EXERCISE
Reproduce exactly the line that contains "The width and height of the screenshot is (454, 278)." and every line after it through the end of the records below, leaving out all pictures.

Stored items
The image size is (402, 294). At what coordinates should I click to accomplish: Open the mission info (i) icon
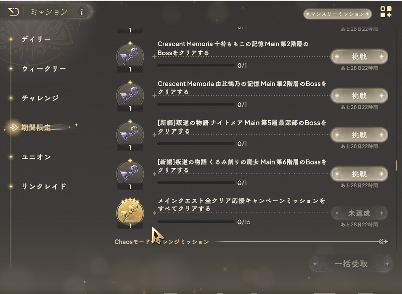click(x=82, y=12)
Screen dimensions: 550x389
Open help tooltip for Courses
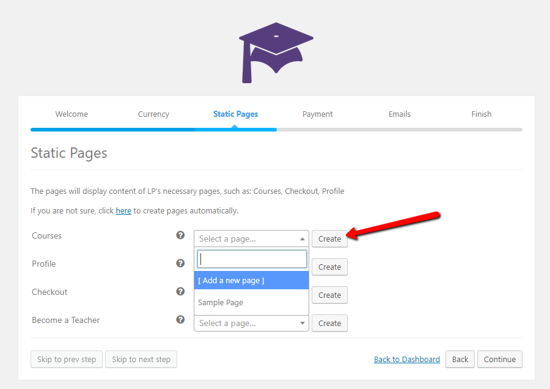pos(180,235)
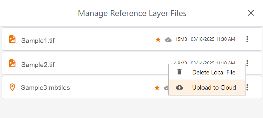Click the Sample1.tif image file icon

[x=12, y=39]
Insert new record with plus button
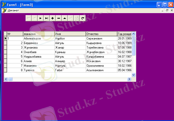The width and height of the screenshot is (174, 121). point(53,18)
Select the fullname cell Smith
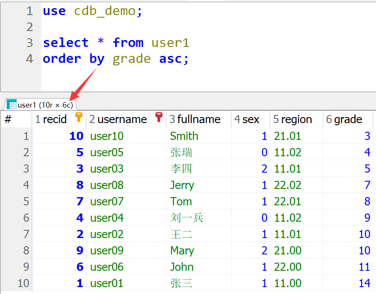Viewport: 376px width, 294px height. [x=184, y=136]
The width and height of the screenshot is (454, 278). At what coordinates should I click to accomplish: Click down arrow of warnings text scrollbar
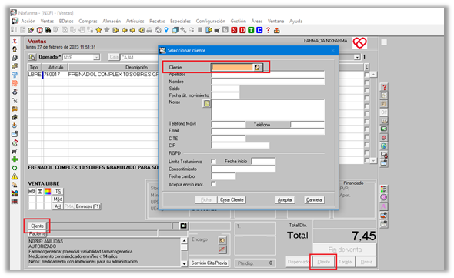[x=184, y=263]
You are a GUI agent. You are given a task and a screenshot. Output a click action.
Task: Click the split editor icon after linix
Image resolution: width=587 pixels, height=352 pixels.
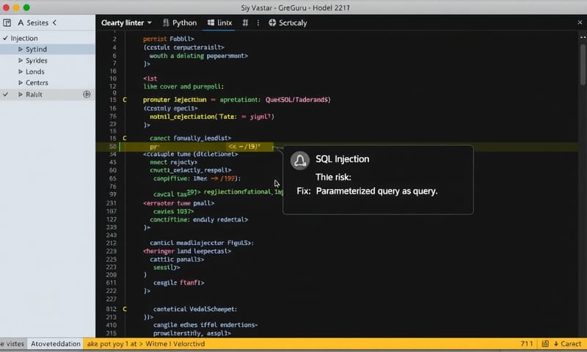[245, 23]
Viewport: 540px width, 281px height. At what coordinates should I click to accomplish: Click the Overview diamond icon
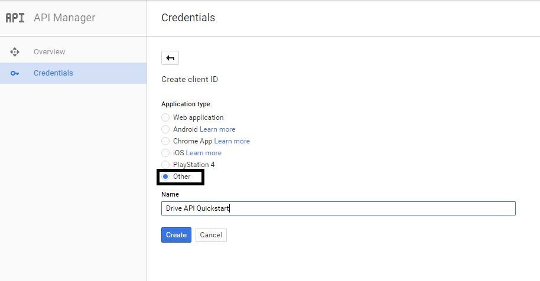[x=15, y=52]
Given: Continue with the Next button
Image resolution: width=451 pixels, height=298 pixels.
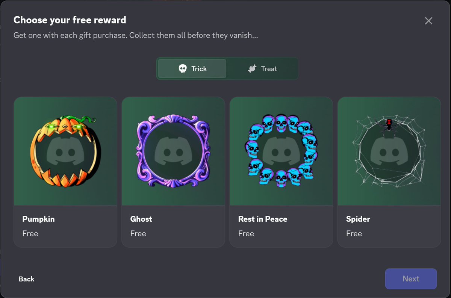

YOUR RESPONSE
The width and height of the screenshot is (454, 278). At what coordinates should I click to accomplish: Click down arrow of warnings text scrollbar
[x=184, y=263]
You are a GUI agent. You are given a task and a screenshot. Output a click action.
Task: Click the split editor icon after linix
Image resolution: width=587 pixels, height=352 pixels.
[245, 23]
Viewport: 540px width, 281px height. At what coordinates should I click to accomplish: Click the Overview diamond icon
[x=15, y=52]
Given: Continue with the Next button
Image resolution: width=451 pixels, height=298 pixels.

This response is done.